Regression

For a beginner, to reduce complexity the library is equipped with default parameters which makes it easier in achieving acceptable results. The basic requirement, however, would be to provide with a dataset, input features (columns or indices), output label (columns or indices) and a model name (optional).

1. PROBLEM DESCRIPTION

In this example, we take a look at a synthentic dataset based on sinusiodal wave. The dataset contains information on the input integer values and outputs as sine of input value.

2. MODEL DESCRIPTION & DEVELOPMENT

The following sections describe the TwinAPI.SimuLearn.RegressionML module with each subsection explaining the commands:

2.1. Setting up the model

2.2. Preprocessing the data

2.3. Training the model

2.4. Predicting test data

2.5. Saving the Model

2.1. Setting up the model

In order to access the information within the dataset we initiate an object for the TwinAPI.SimuLearn.RegressionML class calling it as ‘model_regression’. We choose the x_features and y_labels which are inputs and output respectively, we also have the ability to get information on the dataset, we set the plot to either ‘basic’ or ‘detailed’ giving us with different plots concerning the dataset.

1from TwinAPI.SimuLearn import RegressionML
2
3
4model_regression = RegressionML()
5model_regression.setup(data="datasets/sine.csv", x_features=['1'], y_labels=['2'])

2.2. Preprocessing the data

By default, the preprocess method sets normalize as ‘True’ and normalize_method as ‘standardizer’. A basic user doesn’t need to change this settings.

1model_regression.preprocess()

2.3. Training the model

Here we have a plethora of choices from the Machine Learning Regression Algorithms from TwinAPI.SimuLearn library. We chose, ‘ExtraTree Regressor’ as our classification algorithm.

1model_regression.train(user_model="ExtraTree Regressor")

2.4. Predicting test data

We can assess our model’s accuracy by providing with a prediction dataset not seen by the model while training. We provide with a list of inputs similar to the training dataset.
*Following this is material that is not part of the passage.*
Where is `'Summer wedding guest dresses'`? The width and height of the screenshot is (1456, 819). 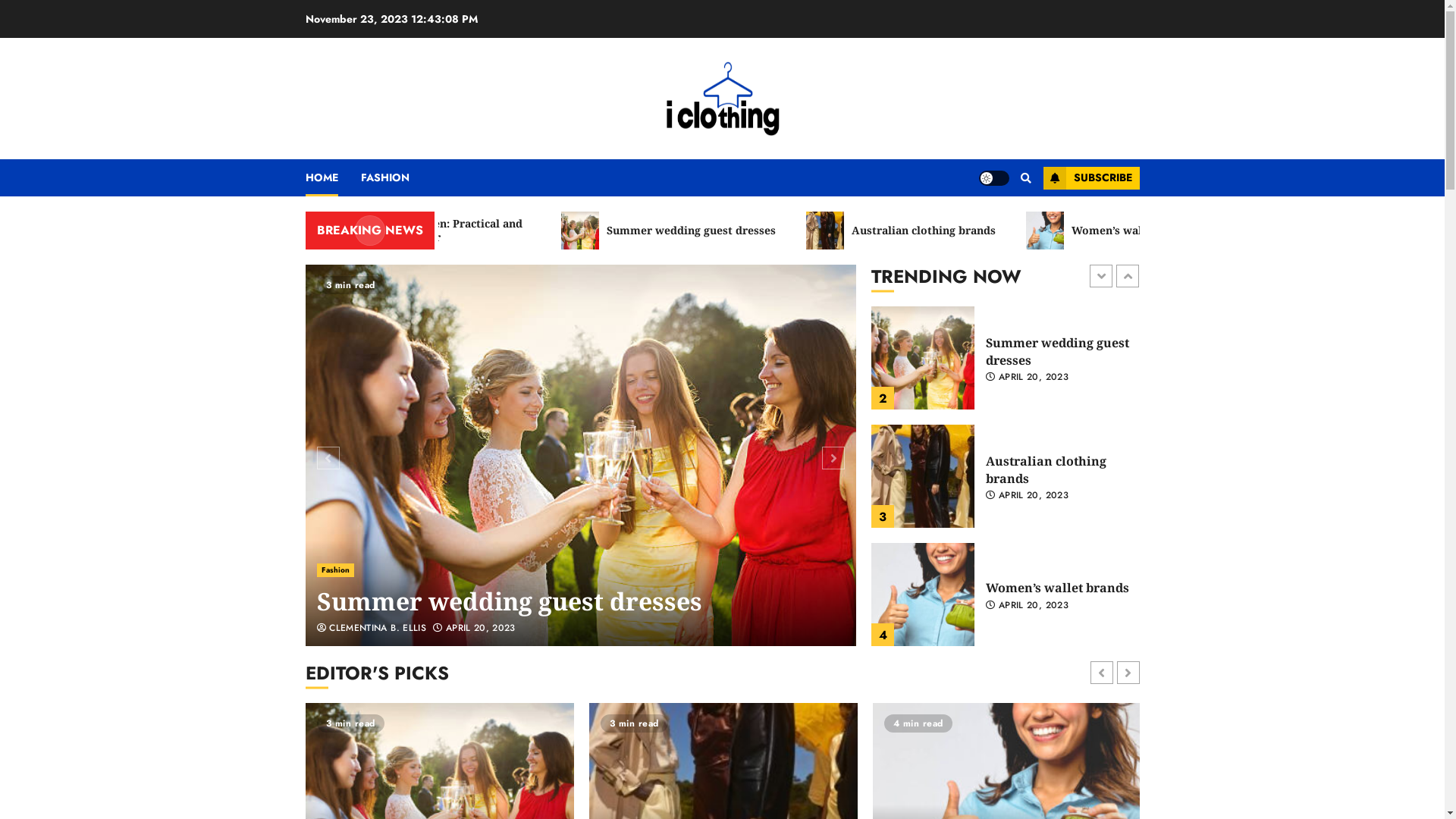 'Summer wedding guest dresses' is located at coordinates (728, 231).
1p = [5, 23.012, 34.54, 56.428, 67.21, 88.91, 92.3, 100]
2yp = (p - (100 * np.sin(p))) / np.sqrt(2)
3y_prediction = []
4
5for each in p:
6    y_prediction.append(*model_regression.predict(prediction_set=[each]))
7print(f'Expected prediction set {[*zip(p,yp)]}')

Note

After defining and saving our model, we can later call our trained model to test for our future predictions. By providing with load_model and model_name.
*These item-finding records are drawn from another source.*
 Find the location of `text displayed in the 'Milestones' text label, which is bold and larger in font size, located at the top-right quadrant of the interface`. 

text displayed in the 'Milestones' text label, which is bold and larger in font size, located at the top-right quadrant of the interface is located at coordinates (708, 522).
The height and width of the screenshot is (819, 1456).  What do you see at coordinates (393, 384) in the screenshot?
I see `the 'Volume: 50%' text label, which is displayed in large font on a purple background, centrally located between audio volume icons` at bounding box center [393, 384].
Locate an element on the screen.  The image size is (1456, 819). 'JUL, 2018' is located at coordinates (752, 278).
1from TwinAPI.SimuLearn.MLibrary import RegressionML
2model_regression = RegressionML()
3prediction = model_regression.predict(load_model= True, model_name= 'my_regression_model')

2.5. Saving the Model

If we are satisfied with the results, we can save our model, by using the savemodel method. It creates a ‘json’ file in the backend.
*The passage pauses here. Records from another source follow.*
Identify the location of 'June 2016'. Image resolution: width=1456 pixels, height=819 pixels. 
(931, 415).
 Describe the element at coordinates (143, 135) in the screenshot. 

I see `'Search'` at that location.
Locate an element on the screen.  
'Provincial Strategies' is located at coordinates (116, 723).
1model_regression.savemodel('my_regression_model')

3. SUMMARY

In this tutorial, we learned how to set up and solve a regression problem.

4. SOURCE CODE

 1from TwinAPI.SimuLearn.MLibrary import RegressionML
 2import numpy as np
 3
 4# initiate the class
 5model_regression = RegressionML()
 6
 7# setting up the model
 8model_regression.setup(data="datasets/sine.csv",
 9                    x_features=['1'],
10                    y_labels=['2'],
11                    plot='detailed')
12
13# preprocess the data
14model_regression.preprocess()
15
16# train the model
17model_regression.train(user_model="ExtraTree Regressor")
18
19# sample prediction
20p = [5, 23.012, 34.54, 56.428, 67.21, 88.91, 92.3, 100]
21yp = (p - (100 * np.sin(p))) / np.sqrt(2)
22y_prediction = []
23
24for each in p:
25    y_prediction.append(*model_regression.predict(prediction_set=[each]))
26print(f'Expected prediction set {[*zip(p,yp)]}')
27
28# save the model
29model_regression.modelsave(model_name='my_regression_model')

Keywords: Regression, Sine, Support Vector

Dataset source: Simularge synthentic dataset (2022)